At 23 years old, Vega was established as the Mud Hens regular first baseman. Despite the higher level of competition, Vega batted a respectable .293 and even found a little power as well as he hit 13 home runs and led the team in RBIs with 72. Later on in the 1979 season, Vega got promoted to the majors, but his stay was short. He appeared in just four games and did not get a hit in seven at bats. In 1980, he found himself back in Toledo, but would earn another promotion to Minnesota. He stuck around for 24 games this time, but he served mainly as a Designated Hitter and played just two games at first, spelling starter Ron Johnson.

Vega did not appear in the majors at all in 1981, instead split time between Toledo and the Mets Triple A squad, the Tidewater Tides.
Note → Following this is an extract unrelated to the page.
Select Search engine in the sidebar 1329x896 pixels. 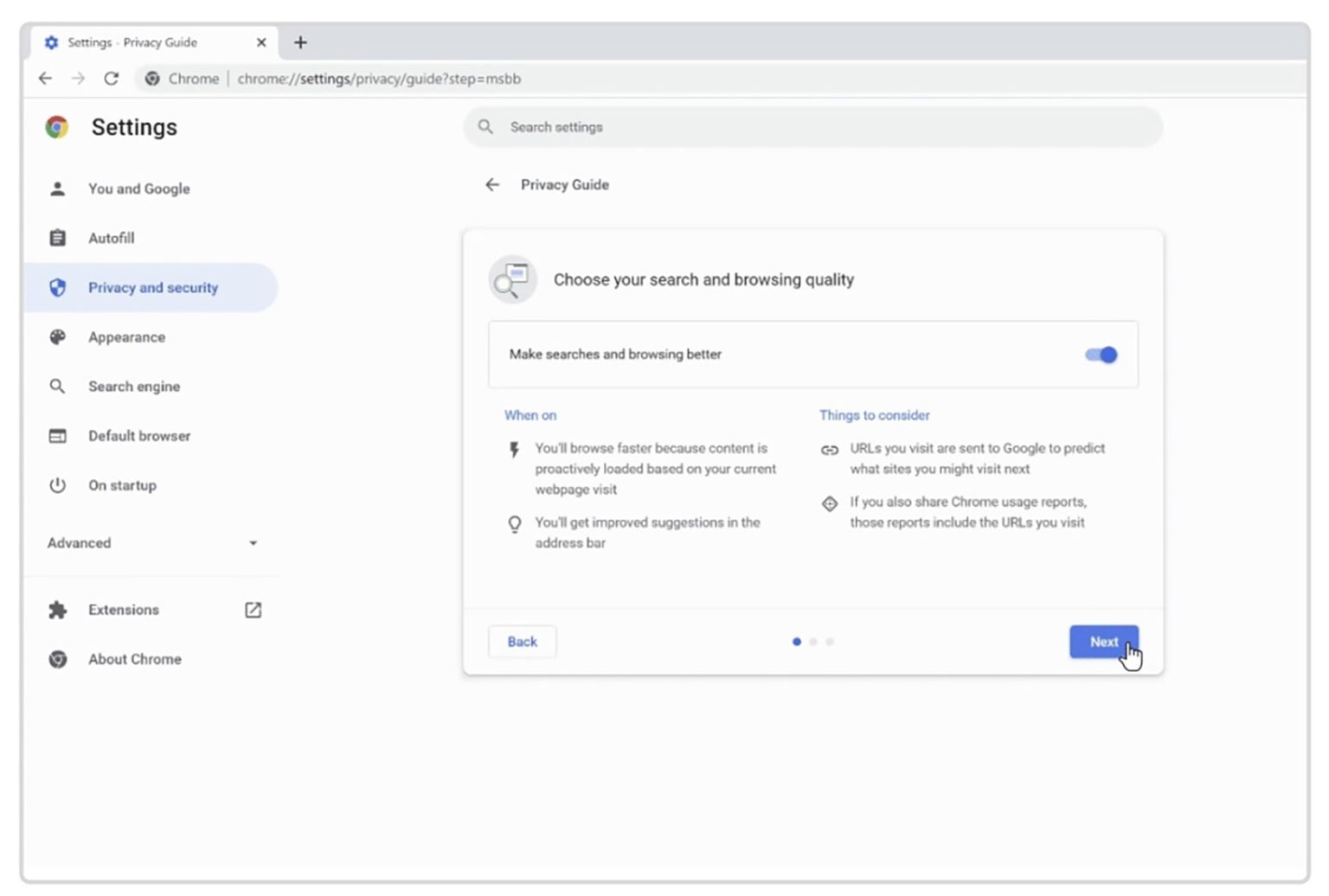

Vega returned to Minnesota in 1982, but he was no longer in their plans, as he'd been passed up by prospect Kent Hrbek. On September 8, 1982, Vega played his final game on the major league level, getting a hit in his only at bat when he pinch hit for outfielder Bobby Mitchell in the Twins 2-0 loss to the Texas Rangers.

In 1983, Vega signed with the Los Angeles Dodgers and was assigned to their Triple A club, the Albuquerque Dukes. He also spent a portion of the 1983 season with the Mexico City Reds of the Mexican league. After one season, the Dodgers released Vega and he finished his pro career with Yucatan in the Mexican League one year later in 1985.